LEARNING TO READ (AND SING) SCRIPTURE IN HEBREW
One of the Five Ways to Wellbeing we shared during our Mental Health Awareness Month campaign in October was LEARN. Picking up a new skill boosts our self-esteem and sense of purpose. This fall, I took on the challenge of studying biblical Hebrew. While it was intimidating at the start, I’ve come to enjoy reading (albeit very haltingly) some Old Testament verses and passages in Hebrew.
I love reading the Psalms because they give voice to such a wide range of human emotions, like lament, despair, and also hope. Psalm 23 has been a source of deep peace and comfort, especially when set to this beautiful melody by Tel Aviv-based Messianic Israeli band Miqedem. And yes, I’ve been listening to this song nonstop!
LISTENING WHILE BIKING
Going on bike rides is one of my favorite things to do. I enjoy riding along the shore in Vancouver, where the mountains meet the sea. As I contemplate the vastness and beauty of creation, I am reminded of and give thanks for all the goodness of its Creator. When I can’t go on bike rides, I enjoy walking or jogging, which allows me to go at a slower pace and listen to my favorite songs or a podcast. Lately, I have been listening to a lot of Marcos Almeida, a Brazilian musician whose songs are about the spirituality of the ordinary. (Even if you can’t understand the lyrics, the musicality itself makes listening worthwhile.) I also have been listening to the Darrell Johnson Podcast, which gathers several of his thoughtful messages.
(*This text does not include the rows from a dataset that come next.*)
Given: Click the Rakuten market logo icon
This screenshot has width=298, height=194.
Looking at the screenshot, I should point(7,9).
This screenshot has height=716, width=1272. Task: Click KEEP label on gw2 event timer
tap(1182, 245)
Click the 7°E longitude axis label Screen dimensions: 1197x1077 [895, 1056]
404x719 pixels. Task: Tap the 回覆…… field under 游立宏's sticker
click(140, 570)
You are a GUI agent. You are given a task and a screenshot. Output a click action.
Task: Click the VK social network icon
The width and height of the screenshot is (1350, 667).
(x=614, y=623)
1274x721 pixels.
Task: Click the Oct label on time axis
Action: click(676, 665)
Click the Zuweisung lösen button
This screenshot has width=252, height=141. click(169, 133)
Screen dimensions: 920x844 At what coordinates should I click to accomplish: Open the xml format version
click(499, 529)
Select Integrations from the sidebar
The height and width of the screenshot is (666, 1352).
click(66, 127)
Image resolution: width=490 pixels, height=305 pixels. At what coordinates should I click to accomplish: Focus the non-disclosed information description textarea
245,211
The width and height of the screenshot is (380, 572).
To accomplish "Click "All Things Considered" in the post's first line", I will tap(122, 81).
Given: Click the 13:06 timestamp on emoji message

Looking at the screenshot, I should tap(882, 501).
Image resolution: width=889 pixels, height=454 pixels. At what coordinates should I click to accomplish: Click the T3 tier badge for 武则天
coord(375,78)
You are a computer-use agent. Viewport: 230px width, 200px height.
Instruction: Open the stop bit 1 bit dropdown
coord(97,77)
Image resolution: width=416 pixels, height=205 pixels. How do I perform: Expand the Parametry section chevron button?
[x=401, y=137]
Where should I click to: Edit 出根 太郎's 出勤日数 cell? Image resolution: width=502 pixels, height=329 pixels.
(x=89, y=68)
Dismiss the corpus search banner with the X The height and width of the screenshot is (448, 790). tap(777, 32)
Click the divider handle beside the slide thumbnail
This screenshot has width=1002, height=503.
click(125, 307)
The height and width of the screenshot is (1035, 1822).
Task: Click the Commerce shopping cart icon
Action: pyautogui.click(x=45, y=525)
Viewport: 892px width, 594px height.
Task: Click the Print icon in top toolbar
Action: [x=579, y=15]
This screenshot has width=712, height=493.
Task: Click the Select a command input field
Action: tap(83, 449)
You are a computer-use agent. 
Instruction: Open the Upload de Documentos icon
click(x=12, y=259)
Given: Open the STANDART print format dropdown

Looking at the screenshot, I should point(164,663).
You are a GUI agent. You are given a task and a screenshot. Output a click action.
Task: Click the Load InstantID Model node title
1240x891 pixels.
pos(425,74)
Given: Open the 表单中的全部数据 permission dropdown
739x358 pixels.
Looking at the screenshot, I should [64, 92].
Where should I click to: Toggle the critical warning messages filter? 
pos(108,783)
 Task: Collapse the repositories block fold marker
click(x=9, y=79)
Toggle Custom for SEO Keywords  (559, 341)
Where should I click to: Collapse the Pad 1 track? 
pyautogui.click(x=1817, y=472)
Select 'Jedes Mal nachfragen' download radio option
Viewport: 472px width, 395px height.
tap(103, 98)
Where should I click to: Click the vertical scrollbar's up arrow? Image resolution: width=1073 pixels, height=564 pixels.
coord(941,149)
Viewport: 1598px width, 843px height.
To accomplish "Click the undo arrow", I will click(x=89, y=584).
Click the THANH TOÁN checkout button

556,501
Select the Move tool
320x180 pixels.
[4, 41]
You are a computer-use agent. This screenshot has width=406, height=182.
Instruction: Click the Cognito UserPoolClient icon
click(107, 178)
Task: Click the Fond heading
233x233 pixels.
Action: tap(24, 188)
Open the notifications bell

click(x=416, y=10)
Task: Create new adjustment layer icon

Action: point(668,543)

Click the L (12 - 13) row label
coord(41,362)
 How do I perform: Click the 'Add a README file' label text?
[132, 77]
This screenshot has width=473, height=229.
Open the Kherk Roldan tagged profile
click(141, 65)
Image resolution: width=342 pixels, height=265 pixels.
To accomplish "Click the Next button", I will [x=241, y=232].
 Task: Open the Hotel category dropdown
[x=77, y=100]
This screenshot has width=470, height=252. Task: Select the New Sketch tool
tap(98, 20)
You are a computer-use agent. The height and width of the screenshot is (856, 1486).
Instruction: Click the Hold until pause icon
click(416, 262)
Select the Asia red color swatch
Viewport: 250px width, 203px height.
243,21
I can’t stop listening to this rendition of Psalm 126. The drum is like a steady heartbeat, and the words, “all those who sow weeping, will go out with songs of joy,” offer a description of how pain and joy are often intertwined in our hearts and lives. I’m reminded I can’t selectively numb my emotions—that numbing pain means numbing positive feelings, as well. This Christmas will be challenging, and I will be taking time to be present with my emotions and to acknowledge them before God. If you’re looking for a practice to help you with this, consider the Examen.
JOURNALING PROMPTS FOR MENTAL HEALTH
A journal is a wonderful gift to give or receive at Christmas. There are lots of unique options—everything from journals with whimsical sketches and inspirational quotes to journals with recycled paper and engraved leather covers—so have some fun exploring your local shops. If you aren’t sure where or how to begin writing, take a look at some of the prompts suggested in this article: Journaling to Better Mental Health. (It also offers a good refresher on the benefits of journaling, which include improved sleep, reduced stress, increased coping skills, and the chance to view life from a new perspective.) Sanctuary is based in Vancouver, BC—and I love this local artist’s eco-friendly, travel-sized journals: Dot Grid Notebook.
AT-HOME DIY SPA RITUAL
The great thing about a spa day at home? It can happen anytime during the week and at any hour of the day—no booking required. I recommend practicing this form of self-care on your Sabbath as an embodied way to remember that we are created and loved by God. Some ideas for a spa ritual include (in no particular order): lighting a scented candle; drawing a warm bath; adding bath salts to the water; playing music; reflecting silently on the day’s events; and checking in with yourself emotionally, mentally, and physically. After a relaxing soak, you may want to take a quick shower and scrub, and apply a body oil to give the tired, sore parts of your body a good massage.
*These recommendations are purely team favourites. Sanctuary receives no compensation for any resources recommended in this post.